**AIM A**. Decide whether each statement below agrees with the lecture notes on the giant component, answering yes or no and quoting the words of the notes that decide it. (i) In the earlier lectures, p stayed fixed as n went to infinity. (ii) In the low complexity regime, p equals c/n for a fixed constant c greater than 1. (iii) Theorem 1 states that when c<1, the largest connected component has size O(log n) in probability.
**AIM B**. According to the lecture notes on the giant component, which topics were discussed in the previous lectures?
**AIM C**. Repeat word for word everything in the lecture notes on the giant component from "Lecture 4. Giant" down to "n) in probability.".

**PASSAGE GIVEN**.
··········
Lecture 4. Giant component (1)

Consider the Erdös-Rényi graph model G(n,p). In previous lectures, we focused on the “high complexity regime”, i.e., as n goes to infinity, p is fixed. We discussed topics such as clique numbers and chromatic numbers. From now on, we shall consider the “low complexity regime”, where as n goes to infinity, p=\frac{c}{n} for a fixed constant c>0. As before, let \eta=(\eta_{i,j})_{i,j\in[n]} be the adjacency matrix of G(n, \frac{c}{n}). Then \{\eta_{ij}: i,j\in[n], i<j\} are i.i.d. Bernoulli random variables with success probability p=\frac{c}{n}.

Theorem 1 Let C_v be the connected component of G(n, \frac{c}{n}) that contains v\in [n].

  1. If c<1, then \max_v|C_v|= O(\log n) in probability.
··········
**DATASET ROWS**.
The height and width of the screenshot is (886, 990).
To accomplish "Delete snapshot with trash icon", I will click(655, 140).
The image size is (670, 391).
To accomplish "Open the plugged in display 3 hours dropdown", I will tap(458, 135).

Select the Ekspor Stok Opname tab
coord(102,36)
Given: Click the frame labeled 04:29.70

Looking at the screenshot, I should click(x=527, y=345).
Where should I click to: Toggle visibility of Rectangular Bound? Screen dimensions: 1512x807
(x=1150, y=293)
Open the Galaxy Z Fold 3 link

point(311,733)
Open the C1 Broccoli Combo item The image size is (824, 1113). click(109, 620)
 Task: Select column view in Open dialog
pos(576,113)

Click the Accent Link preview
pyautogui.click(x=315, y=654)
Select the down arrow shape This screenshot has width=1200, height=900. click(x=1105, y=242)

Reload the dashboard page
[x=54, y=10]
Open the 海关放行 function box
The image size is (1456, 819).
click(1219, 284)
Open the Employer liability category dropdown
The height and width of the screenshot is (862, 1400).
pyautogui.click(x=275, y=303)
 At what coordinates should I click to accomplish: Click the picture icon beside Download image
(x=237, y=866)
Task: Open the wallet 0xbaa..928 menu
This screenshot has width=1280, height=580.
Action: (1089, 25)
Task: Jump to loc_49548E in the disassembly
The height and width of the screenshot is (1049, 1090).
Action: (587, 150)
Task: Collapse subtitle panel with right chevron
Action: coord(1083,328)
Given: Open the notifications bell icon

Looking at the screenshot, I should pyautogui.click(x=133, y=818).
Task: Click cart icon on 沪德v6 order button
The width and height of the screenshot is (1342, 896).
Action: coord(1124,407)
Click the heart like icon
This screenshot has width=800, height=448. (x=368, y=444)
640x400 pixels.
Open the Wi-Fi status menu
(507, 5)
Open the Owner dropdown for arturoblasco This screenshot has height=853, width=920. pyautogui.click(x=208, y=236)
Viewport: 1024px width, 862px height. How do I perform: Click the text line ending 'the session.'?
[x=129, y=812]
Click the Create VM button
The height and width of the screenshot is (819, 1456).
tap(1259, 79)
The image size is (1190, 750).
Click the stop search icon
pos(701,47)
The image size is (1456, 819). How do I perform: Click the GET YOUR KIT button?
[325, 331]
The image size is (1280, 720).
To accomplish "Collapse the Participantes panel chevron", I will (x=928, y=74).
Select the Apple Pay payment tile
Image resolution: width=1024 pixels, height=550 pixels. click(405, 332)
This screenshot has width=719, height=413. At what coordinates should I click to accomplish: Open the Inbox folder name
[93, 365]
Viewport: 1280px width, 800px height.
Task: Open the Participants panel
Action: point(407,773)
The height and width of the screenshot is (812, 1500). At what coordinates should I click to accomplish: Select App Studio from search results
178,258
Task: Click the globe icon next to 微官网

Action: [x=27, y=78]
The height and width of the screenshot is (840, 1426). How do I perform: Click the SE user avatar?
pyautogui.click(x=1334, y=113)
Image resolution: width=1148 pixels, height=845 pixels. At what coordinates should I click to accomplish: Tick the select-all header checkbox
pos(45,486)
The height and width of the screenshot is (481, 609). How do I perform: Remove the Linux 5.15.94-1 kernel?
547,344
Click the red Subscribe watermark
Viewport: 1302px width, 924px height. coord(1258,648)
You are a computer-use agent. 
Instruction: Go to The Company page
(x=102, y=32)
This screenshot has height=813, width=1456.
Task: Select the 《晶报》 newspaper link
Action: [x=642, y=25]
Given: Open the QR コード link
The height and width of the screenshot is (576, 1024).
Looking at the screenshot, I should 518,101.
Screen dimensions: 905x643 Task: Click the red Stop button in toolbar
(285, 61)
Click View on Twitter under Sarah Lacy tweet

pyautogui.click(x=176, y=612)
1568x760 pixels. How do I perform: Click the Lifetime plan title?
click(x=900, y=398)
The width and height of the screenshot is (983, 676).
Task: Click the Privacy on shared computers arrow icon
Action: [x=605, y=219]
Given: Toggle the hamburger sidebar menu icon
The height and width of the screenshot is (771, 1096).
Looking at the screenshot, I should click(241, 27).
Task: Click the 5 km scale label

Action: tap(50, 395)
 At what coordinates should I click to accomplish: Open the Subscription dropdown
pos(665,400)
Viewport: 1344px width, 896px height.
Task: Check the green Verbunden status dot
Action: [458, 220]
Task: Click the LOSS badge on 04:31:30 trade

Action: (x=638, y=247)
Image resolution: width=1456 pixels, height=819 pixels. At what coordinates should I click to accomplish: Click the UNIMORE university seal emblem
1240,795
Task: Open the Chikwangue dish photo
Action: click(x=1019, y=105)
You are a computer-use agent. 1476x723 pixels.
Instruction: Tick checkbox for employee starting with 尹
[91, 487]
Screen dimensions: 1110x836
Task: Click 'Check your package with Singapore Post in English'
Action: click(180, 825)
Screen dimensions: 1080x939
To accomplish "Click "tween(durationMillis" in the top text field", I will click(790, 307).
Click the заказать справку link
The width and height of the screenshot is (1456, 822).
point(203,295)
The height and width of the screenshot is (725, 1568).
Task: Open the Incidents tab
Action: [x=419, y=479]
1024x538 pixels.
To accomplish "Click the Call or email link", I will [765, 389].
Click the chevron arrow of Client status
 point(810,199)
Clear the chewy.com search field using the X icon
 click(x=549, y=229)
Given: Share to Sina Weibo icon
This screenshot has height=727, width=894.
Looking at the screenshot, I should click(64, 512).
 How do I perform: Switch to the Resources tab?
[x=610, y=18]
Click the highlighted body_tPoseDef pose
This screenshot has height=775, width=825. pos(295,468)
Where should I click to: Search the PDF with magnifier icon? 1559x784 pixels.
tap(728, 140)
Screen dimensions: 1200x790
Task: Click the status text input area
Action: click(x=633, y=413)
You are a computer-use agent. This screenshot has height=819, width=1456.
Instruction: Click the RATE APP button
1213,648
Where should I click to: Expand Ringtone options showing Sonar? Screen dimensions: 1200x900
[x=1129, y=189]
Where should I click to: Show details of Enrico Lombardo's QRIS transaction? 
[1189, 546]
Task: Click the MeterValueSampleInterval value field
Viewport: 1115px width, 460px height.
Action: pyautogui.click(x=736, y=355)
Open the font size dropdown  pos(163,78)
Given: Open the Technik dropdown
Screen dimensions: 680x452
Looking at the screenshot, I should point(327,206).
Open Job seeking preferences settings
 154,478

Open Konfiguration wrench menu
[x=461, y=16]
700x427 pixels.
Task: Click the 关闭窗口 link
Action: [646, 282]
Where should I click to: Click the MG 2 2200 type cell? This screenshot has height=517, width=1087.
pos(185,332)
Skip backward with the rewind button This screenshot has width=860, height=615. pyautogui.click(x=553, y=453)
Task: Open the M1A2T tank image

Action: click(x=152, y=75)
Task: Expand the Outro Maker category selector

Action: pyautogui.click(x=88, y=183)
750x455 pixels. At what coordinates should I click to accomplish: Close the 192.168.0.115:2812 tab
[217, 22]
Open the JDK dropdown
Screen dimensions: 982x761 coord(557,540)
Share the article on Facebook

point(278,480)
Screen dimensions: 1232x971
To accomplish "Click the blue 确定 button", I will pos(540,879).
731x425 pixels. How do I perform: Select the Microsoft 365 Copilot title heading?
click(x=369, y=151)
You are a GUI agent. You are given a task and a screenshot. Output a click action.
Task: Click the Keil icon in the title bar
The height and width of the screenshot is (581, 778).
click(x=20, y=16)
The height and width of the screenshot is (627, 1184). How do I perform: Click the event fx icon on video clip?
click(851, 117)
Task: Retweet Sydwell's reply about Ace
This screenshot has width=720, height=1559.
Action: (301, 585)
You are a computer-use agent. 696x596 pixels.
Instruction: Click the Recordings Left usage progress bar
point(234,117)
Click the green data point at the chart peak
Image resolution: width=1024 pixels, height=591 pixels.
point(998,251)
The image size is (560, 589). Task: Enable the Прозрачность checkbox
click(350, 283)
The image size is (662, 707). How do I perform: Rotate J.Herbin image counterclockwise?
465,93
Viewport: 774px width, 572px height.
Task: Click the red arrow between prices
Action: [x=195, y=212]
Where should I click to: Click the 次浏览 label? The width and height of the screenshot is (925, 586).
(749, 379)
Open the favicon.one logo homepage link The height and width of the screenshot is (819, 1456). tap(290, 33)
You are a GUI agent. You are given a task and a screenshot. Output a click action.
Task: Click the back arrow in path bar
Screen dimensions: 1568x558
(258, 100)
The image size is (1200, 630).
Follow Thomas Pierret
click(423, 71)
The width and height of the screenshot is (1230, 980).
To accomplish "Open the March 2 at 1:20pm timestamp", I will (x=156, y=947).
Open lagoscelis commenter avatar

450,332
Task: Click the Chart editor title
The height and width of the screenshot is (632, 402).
··········
**SOLUTION A**.
(i) Yes: "as n goes to infinity, p is fixed"
(ii) No: "for a fixed constant c>0"
(iii) Yes: "If c<1, then \max_v|C_v|= O(\log n) in probability."

**SOLUTION B**. Clique numbers and chromatic numbers.

**SOLUTION C**.
Lecture 4. Giant component (1)

Consider the Erdös-Rényi graph model G(n,p). In previous lectures, we focused on the “high complexity regime”, i.e., as n goes to infinity, p is fixed. We discussed topics such as clique numbers and chromatic numbers. From now on, we shall consider the “low complexity regime”, where as n goes to infinity, p=\frac{c}{n} for a fixed constant c>0. As before, let \eta=(\eta_{i,j})_{i,j\in[n]} be the adjacency matrix of G(n, \frac{c}{n}). Then \{\eta_{ij}: i,j\in[n], i<j\} are i.i.d. Bernoulli random variables with success probability p=\frac{c}{n}.

Theorem 1 Let C_v be the connected component of G(n, \frac{c}{n}) that contains v\in [n].

  1. If c<1, then \max_v|C_v|= O(\log n) in probability.